Ministra da Saúde critica falhas no arranque do Hospital Central do Alentejo e admite que esteve «para acampar» à porta da Câmara de Évora.

A ministra da Saúde, Ana Paula Martins, identificou falhas estruturais e atrasos no arranque da construção do Hospital Central do Alentejo, em Évora, admitindo a existência de problemas graves no processo.

Segundo a governante, a situação encontrada no início do seu mandato revelou várias fragilidades. «Quando cheguei ao Governo percebi que tinha um problema grave entre mãos», afirmou, referindo que o projeto acumulava «muitas decisões para tomar, processos judiciais ainda em curso e uma reprogramação financeira que não tinha sido acautelada».

Ministra admite tensão com autarquia

Ana Paula Martins relatou dificuldades na articulação institucional, apontando a falta de entendimento com a autarquia de Évora como um dos entraves ao avanço do processo.

«Tínhamos uma Câmara Municipal que não só pouco dialogava como não queria sair daquilo que eram as suas perspetivas relativamente à construção de acessos», afirmou.

A governante admitiu mesmo que ponderou formas de pressão política para desbloquear o impasse, referindo de forma irónica, que «eu também estive para fazer greve de fome à porta da Câmara Municipal de Évora» e acrescentou que poderia mesmo ter ficado «ali sentada», numa referência à possibilidade de acampar junto à Câmara Minicipal.

Falta de acessos e decisões atrasou obra

Entre os principais problemas identificados, a ministra destacou a ausência de condições essenciais no arranque da obra.

«Este projecto desta envergadura não foi feito com a legalização prévia dos terrenos nem a construção dos acessos, o que atrasou significativamente o seu ritmo», afirmou, considerando que esses fatores comprometeram o desenvolvimento do hospital.

Ana Paula Martins acrescentou que, perante estes constrangimentos, «este hospital já podia ter acabado», reconhecendo o impacto dos atrasos acumulados.

Excesso de decisões e processos mal conduzidos

A ministra apontou também a existência de um elevado número de decisões pendentes como fator de bloqueio.

Referiu que havia «centenas de decisões para tomar», situação que se prolongou durante um período significativo e dificultou a evolução da obra, embora indique que esse número foi entretanto reduzido.

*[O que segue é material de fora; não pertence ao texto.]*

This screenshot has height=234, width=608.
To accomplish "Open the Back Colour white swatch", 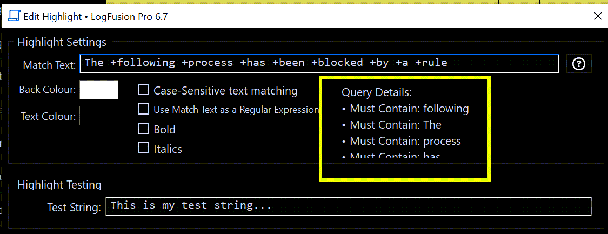I will pyautogui.click(x=99, y=90).
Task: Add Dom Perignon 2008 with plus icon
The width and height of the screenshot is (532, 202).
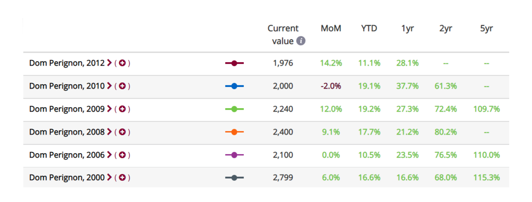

Além disso, admitiu que alguns processos não foram conduzidos da melhor forma. «Houve aqui processos que foram tão pouco bem conduzidos», afirmou, numa referência à gestão inicial do projeto.

Atrasos também ligados à complexidade da obra

Apesar das críticas, Ana Paula Martins reconheceu que a dimensão do projeto contribuiu para as dificuldades registadas.

«O arranque desta obra foi marcado por dificuldades que podiam ter sido evitadas», afirmou, acrescentando que empreendimentos desta escala enfrentam naturalmente desafios técnicos e operacionais.

A governante sublinhou que o objetivo passa agora por garantir a conclusão do hospital dentro dos prazos previstos, apontando 2027 como data para a entrada em funcionamento da nova unidade.